Sunday, 20 December 2020

Spring annotations


@Component is added at a class, meaning that this class will be scanned by the Spring container and loaded in the Spring context.  @Component is the most generic decoration. A @Service is a component; A @Controller is a component too. 

@Service means actually a specific @Component, which stands for a business logic layer.  So when a class is added with @Service, it will be scanned by Spring container and loaded in the context. 

@RestController  is also a specific @Component when a Spring context is initiated. These controllers will be instantiated and start waiting for the requests and making responses. 

@Autowired is specific to the Spring framework; it is equivalent to the Java @Injected 

@Configuration and its Relevant Annotations


@Configuration working with @Bean, @Value, @PropertySource, @ComponentScan and @Profile

@Configuration together with @Bean defines a bean blueprint, which tells a bean factory how to create a bean and its dependencies(DI).  In a simple word, it depicts a bean graph. 

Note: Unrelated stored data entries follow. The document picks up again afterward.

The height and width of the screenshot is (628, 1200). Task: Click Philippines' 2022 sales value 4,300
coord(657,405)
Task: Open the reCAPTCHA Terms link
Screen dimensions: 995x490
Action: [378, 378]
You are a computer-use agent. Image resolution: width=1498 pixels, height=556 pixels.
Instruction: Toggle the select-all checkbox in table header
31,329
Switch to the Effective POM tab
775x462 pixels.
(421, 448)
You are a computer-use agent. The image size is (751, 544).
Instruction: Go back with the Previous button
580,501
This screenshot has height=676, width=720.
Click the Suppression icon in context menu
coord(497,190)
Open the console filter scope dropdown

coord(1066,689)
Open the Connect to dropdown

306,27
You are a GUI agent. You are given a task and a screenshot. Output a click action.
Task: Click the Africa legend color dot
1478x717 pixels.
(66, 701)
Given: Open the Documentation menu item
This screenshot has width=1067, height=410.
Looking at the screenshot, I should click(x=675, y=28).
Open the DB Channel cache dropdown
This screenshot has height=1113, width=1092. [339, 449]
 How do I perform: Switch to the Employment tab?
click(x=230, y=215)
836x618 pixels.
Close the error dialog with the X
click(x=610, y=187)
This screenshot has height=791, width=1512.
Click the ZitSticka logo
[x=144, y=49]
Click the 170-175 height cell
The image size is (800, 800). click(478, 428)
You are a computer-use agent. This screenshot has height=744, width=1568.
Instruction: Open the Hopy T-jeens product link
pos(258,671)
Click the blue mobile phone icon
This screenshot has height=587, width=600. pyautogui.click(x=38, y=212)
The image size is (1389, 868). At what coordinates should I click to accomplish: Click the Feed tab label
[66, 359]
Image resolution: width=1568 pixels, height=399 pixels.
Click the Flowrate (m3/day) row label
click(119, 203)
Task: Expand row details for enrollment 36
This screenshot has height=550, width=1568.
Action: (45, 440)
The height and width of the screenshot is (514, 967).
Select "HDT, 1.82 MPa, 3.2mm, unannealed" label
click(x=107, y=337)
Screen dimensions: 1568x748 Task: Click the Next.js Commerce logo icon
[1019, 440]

@Configuration indicates a class, in which one or more @Beans methods are declared. 

What is a @Bean? @Bean is used to decorate a method. It tells Spring that this method is used to return an instantiated  @component or @Service. @Bean is used together with @Configuration class to tell Spring framework how to do DI. 



@Cofiguration working with externalized values

@Configuration class may need external env properties or other values defined in the other property files. 

Using  Environment API

Via Spring Environment injection, we may access properties. 
@Configuration
 public class AppConfig {

     @Autowired Environment env;

     @Bean
     public MyBean myBean() {
         MyBean myBean = new MyBean();
         myBean.setName(env.getProperty("bean.name"));
         return myBean;
     }
 }

Using Property Sources

Properties resolved via Environment reside in one or more "property source" objects; @Configuration may work with specific property files. 
@Configuration
@PropertySource("classpath:/com/acme/app.properties")
 public class AppConfig {

     @Inject Environment env;

     @Bean
     public MyBean myBean() {
         return new MyBean(env.getProperty("bean.name"));
     }
 }

Using Value Injection

Without bypass the Environment, externalized values may be injected into @Configuration via @Value.
@Configuration
 @PropertySource("classpath:/com/acme/app.properties")
 public class AppConfig {

     @Value("${bean.name}") String beanName;

     @Bean
     public MyBean myBean() {
         return new MyBean(beanName);
     }
 }

Specifying @Component Location

@ComponentScan configures component scanning directives for use with @Configuration classes. 

@Configuration
 @ComponentScan("com.acme.app.services")
 public class AppConfig {
     // various @Bean definitions ...
 }


?About proxyBeanMethods

By default  @Configuration(proxyBeanMethods=true); it specifies whether @Bean methods should get proxied in order to enforce bean lifecycle behaviour, e.g to return shared singleton bean instances even in direct @Bean method calls in user code. This feature requires method interception, implemented through a runtime-generated CGLIB subclass which comes with limitations such as configuration class and its methods not being allowed to declare final.